Serious Single-Vineyard Wines From A Sonoma County Veteran

If you had asked me what I thought, until recently, about the character of Davis Bynum wines, I would have said "transparent" — meaning they were invisible in the crowded wine marketplace. So when the Davis Bynum people told me that property's long-time winemaker, Greg Morthole, was coming through town, I leapt at the invitation to meet him and taste his current portfolio over dinner.

Winemakers coming out of the fermented air of their cellars to criss-cross the country is a signal: it means that they have good news to deliver. On this occasion, I was not to be disappointed. Davis Bynum Winery is tightly focused on all the quality markers of California wine: single-vineyard designations, grape selection based on terroir, attention to clonal composition, constrained scale of operations, an in-house winemaking team, and an aspirational attitude. The results show in the wines, which are now cusping 90 points across several publications and routinely winning medals in competitions. My own tasting showed wines of enormous likeability for quaffing and immediate approachability. All pair copacetically with the kind of New American cuisine we can thank California for.

Davis Bynum himself came to wine as a second career, like so many California wine pioneers. In his case he was a journalist writing for the San Francisco Chronicle. In 1973, after experiments with winemaking at home and in a former plumbing warehouse in Albany, California, he purchased 84 acres alongside the Russian River about eight miles southwest of Healdsburg and established Davis Bynum Winery. He was the first to identify a Russian River Valley pinot noir with a single-vineyard designation — a practice that nowadays is the near-universal goal of all top wineries. He paid Joe Rochioli twice the $150 a ton he was then getting for his grapes (which went into bulk wine) in order to create Rochioli Vineyard pinot noir.

Bynum made wine, "intuitively," he says, until 2007, when he retired, selling the business to Tom Klein, owner of Rodney Strong Vineyards. He remains a fixture in the winery operations, playing an ambassadorial role.

The thread of continuity from the Bynum to Klein is Greg Morthole. He joined the winery as lab director in 2005, becoming assistant winemaker in 2007 and winemaker in 2010. Born in Sacramento, Morthole earned a B.S. in natural sciences and mathematics and held lab positions with Vinquiry (a wine analysis company) and Chalk Hill Winery before joining Bynum.

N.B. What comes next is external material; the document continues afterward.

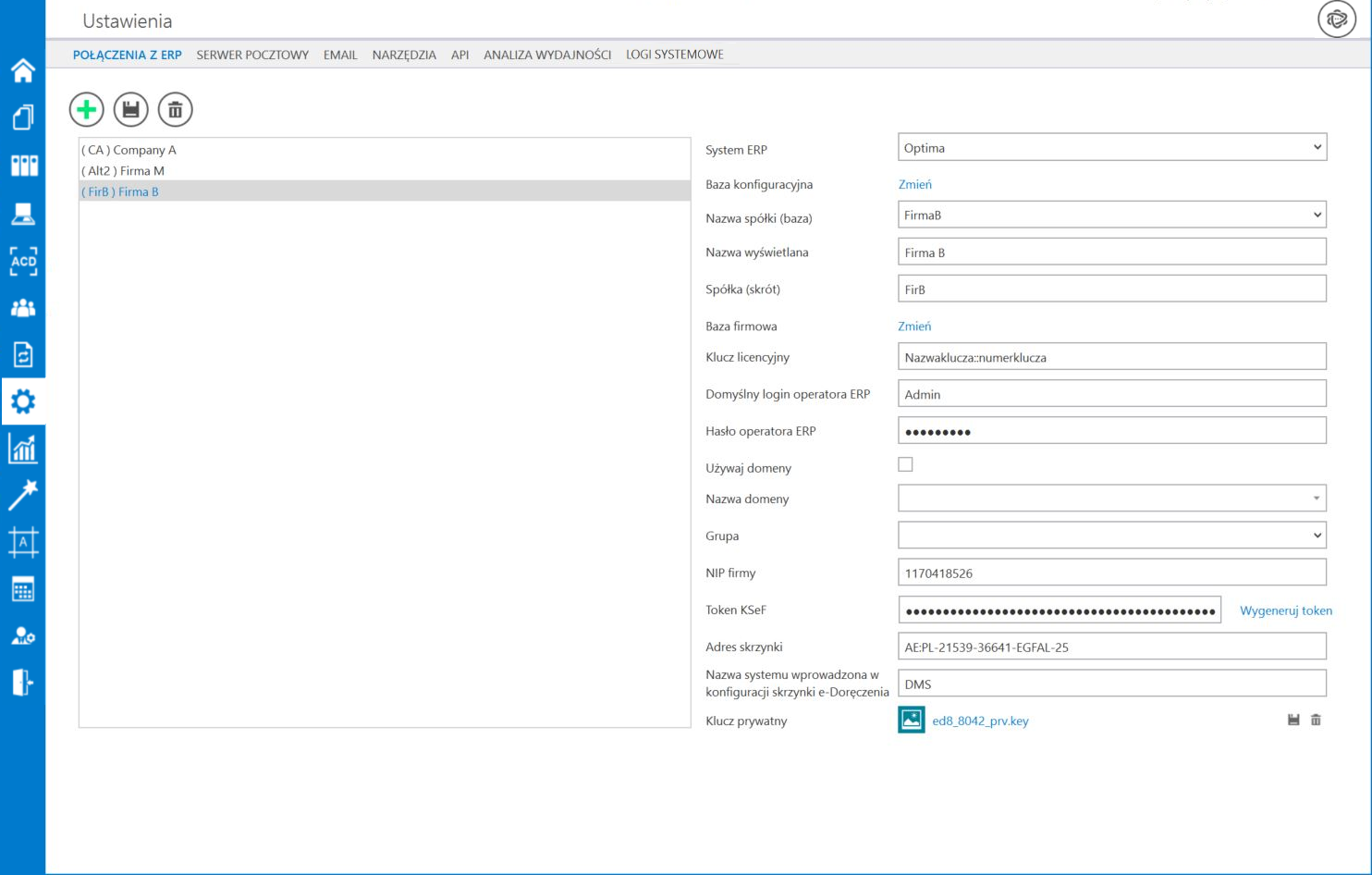
Task: Delete the private key file with trash icon
Action: click(x=1316, y=720)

All of the wines that Morthole makes today come from two estate vineyards: River West Vineyard, planted only to chardonnay, in demarcated clonal blocks, and Jane's Vineyard, planted to demarcated blocks of pinot noir with one anomalous five-acre block of sauvignon blanc. (He oversaw the addition of wine from this block to the Bynum portfolio beginning with the 2012 vintage.)   

 

Here are my tasting notes: 

Virginia's Block Sauvignon Vineyard (Jane's Vineyard) 2014 ($25). A fresh and fruity wine notable for its ripeness (tropical fruits as well as citrus are evident in the nose) and for showing far less grassiness than is common in sauvignon.

River West Vineyard Chardonnay 2013 ($25). This wine was made following the classic California script of malolactic fermentation and batonnage, then barrel-aging in French oak (30 percent new in this case). The result is a rich, vibrant, fruity example of chardonnay, enlivened by rigid phenolic backbone. It would be ideal with lobster (and is good value).

On to the pinot noirs, the wines by which the winery's reputation will stand or fall.

Jane's Vineyard Pinot Noir 2013 ($35). A blend from multiple blocks and 10 different clones. The fruit is ripe and open, redolent with red fruit and vanilla flavors. The 2014 vintage of the same wine has a similar cast on the palate, but more structure and obvious youth. Nonetheless, both are ready to drink. I had duck, ham, and pork tenderloin on my mind as I sipped it, and it worked well with the gnocchi that I had on my plate.

Jane's Vineyard Pinot Noir, Dijon Clone 115, 2013 ($55). This is one of two single-clone wines in the Bynum portfolio (the other, Dijon 777, was not served). I have not seen any reviews yet, but expect its intensity and complexity of fruit in the mouthfeel to be rewarded with 90-plus scores.
Overall, an impressive selection and a clearly focused producer. Transparent is no longer an adjective that I shall apply to Davis Bynum wines.